The framework is straightforward. If the final deal is reached, it would enable the U.S. to sharply reduce its military footprint in the Gulf. The primary responsibility for regional security would likely shift to an alignment of regional powers: Saudi Arabia, Turkey, Qatar, Pakistan, and Egypt. These states have the economic weight, military capacity, and diplomatic relationships with Tehran to manage the regional frameworks without direct American combat involvement.

This is not abandonment. The United States could become the offshore balancer it has long wanted to be, rather than the regional micromanager and onshore garrison it actually became.

Israel and its supporters in Washington would not like any of these developments. But ultimately, Israel’s long-term security depends less on American military guarantees than on its own deterrent capabilities and its eventual accommodation with its neighbors. The United States has demonstrated that it will not fight a major war to fulfill Israel’s maximalist goals. That fact is now evident to both parties. Israel’s best path forward is therefore to adjust its own force posture and pursue regional normalization on terms that do not require American combat power. And that starts with charting a credible path to a viable Palestinian state. That is a harder path, but a more reliable one.

Finally, the implications for American domestic politics are deep. By signing the deal in Geneva, J.D. Vance could become the visible face of America’s Middle East recalibration toward realism.

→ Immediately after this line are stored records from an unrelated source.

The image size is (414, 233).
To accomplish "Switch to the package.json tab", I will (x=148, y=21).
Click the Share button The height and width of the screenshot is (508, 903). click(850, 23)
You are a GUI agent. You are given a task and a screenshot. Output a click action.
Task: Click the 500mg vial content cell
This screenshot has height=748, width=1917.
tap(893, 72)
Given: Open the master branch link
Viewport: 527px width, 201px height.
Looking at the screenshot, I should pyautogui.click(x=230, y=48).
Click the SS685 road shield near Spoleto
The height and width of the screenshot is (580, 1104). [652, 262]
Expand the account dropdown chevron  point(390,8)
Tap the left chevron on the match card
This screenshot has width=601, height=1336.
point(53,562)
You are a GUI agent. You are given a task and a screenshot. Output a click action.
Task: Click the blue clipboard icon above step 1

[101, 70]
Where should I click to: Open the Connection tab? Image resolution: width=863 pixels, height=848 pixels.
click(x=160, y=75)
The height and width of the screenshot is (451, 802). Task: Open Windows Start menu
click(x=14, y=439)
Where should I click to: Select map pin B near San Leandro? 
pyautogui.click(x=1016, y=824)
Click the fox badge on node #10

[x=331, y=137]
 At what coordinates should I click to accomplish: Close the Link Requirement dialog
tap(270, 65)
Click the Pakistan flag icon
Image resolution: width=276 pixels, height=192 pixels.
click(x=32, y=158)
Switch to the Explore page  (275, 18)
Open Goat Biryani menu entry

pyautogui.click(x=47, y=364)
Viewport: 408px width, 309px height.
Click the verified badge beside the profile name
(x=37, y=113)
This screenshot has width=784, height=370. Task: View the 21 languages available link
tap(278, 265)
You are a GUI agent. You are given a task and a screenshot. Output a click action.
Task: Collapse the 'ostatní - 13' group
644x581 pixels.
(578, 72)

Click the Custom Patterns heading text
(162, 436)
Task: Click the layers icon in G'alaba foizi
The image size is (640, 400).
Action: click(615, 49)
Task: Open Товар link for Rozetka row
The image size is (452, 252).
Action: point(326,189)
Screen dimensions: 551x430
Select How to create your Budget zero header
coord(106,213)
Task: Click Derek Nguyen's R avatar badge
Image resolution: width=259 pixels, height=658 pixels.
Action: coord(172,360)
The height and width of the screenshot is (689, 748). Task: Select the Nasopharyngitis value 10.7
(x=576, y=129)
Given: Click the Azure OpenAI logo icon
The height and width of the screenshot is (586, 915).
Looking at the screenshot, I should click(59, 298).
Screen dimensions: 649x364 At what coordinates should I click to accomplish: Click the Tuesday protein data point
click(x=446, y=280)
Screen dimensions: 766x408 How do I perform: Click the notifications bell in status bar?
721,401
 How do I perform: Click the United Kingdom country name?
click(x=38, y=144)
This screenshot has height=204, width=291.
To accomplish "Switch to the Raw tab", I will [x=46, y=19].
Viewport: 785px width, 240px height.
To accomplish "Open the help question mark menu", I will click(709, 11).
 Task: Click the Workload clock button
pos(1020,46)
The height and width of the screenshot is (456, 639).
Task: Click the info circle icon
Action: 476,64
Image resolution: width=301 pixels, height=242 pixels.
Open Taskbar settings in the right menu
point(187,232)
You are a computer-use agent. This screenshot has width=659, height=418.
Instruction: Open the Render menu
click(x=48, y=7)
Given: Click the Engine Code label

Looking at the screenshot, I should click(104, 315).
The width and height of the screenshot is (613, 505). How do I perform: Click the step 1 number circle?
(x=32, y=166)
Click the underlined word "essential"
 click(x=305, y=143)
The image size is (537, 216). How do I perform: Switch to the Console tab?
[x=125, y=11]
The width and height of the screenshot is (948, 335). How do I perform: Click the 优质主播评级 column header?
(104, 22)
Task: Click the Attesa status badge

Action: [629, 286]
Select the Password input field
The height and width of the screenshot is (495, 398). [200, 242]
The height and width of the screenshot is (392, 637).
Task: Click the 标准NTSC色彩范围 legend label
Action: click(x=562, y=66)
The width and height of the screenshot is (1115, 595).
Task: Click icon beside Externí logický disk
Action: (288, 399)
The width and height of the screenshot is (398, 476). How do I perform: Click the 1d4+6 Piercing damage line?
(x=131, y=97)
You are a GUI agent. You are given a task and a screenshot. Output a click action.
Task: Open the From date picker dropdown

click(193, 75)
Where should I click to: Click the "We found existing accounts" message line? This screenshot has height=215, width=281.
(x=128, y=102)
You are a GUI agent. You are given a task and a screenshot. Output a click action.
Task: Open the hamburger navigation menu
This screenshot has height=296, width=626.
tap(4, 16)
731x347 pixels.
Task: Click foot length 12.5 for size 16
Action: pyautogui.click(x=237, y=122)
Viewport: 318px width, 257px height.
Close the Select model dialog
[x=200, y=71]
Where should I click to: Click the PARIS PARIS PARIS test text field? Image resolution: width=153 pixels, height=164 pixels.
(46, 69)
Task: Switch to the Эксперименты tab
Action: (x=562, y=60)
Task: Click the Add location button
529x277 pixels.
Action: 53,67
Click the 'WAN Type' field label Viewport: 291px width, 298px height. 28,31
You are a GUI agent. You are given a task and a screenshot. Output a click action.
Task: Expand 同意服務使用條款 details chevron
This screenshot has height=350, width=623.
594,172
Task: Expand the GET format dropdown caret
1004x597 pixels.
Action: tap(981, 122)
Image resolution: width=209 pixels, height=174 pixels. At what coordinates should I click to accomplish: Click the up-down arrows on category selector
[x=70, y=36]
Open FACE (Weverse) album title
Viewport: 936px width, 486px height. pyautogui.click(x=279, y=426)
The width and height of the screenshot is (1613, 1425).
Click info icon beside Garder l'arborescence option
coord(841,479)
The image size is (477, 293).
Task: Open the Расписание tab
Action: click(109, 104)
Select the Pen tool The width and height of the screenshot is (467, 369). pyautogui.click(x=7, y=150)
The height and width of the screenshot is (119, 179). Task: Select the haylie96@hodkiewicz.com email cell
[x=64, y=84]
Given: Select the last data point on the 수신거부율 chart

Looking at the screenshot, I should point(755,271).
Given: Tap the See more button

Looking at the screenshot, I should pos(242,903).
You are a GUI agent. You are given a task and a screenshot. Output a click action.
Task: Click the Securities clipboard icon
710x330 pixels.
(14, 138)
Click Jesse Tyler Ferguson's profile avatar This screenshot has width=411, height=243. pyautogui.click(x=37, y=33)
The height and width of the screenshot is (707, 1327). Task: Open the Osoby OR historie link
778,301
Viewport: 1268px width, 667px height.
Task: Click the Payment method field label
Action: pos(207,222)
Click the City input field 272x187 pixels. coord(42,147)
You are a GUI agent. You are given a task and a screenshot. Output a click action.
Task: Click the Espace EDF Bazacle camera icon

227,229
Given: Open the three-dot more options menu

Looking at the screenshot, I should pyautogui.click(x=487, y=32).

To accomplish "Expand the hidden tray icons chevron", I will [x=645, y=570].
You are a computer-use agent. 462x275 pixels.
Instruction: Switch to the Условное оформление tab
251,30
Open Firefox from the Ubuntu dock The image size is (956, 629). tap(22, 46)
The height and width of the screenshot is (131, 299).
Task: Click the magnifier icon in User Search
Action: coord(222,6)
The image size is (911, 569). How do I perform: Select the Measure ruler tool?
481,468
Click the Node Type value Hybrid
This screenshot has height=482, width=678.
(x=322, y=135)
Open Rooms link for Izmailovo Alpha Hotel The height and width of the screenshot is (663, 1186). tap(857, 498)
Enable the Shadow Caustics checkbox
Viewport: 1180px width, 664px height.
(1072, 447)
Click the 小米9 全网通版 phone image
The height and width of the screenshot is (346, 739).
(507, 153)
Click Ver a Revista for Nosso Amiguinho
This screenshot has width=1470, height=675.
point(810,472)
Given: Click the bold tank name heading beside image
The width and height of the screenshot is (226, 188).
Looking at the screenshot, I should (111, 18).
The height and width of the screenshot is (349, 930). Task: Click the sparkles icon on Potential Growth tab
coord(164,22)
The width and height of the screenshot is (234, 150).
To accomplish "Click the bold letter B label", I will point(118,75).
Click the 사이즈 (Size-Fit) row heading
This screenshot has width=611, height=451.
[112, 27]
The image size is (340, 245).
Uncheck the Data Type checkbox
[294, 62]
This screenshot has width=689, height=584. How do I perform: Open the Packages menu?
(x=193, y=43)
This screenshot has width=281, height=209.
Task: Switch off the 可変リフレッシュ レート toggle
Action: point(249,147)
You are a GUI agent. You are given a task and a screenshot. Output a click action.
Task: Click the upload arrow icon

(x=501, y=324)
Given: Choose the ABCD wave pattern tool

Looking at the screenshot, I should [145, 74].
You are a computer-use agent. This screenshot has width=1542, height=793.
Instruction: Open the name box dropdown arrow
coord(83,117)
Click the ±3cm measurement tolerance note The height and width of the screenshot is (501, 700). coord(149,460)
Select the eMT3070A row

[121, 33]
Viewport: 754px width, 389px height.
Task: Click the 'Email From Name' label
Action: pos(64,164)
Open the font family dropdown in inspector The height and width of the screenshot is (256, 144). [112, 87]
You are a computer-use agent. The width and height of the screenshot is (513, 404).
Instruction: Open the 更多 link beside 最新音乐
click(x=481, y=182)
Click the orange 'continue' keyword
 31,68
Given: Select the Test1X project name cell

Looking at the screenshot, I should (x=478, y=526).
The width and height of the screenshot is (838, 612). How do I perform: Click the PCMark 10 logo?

His signature on June 19 would mark a strategic recognition: The U.S. is overextended, the war exposed that overextension, and now the administration is correcting course. Entering the 2028 election cycle, Vance could plausibly claim to have extracted the U.S. from a costly war that had no realistic path to victory. Given the polling data on Americans’ views of the Iran War, that sounds like a good position for the VP to be in.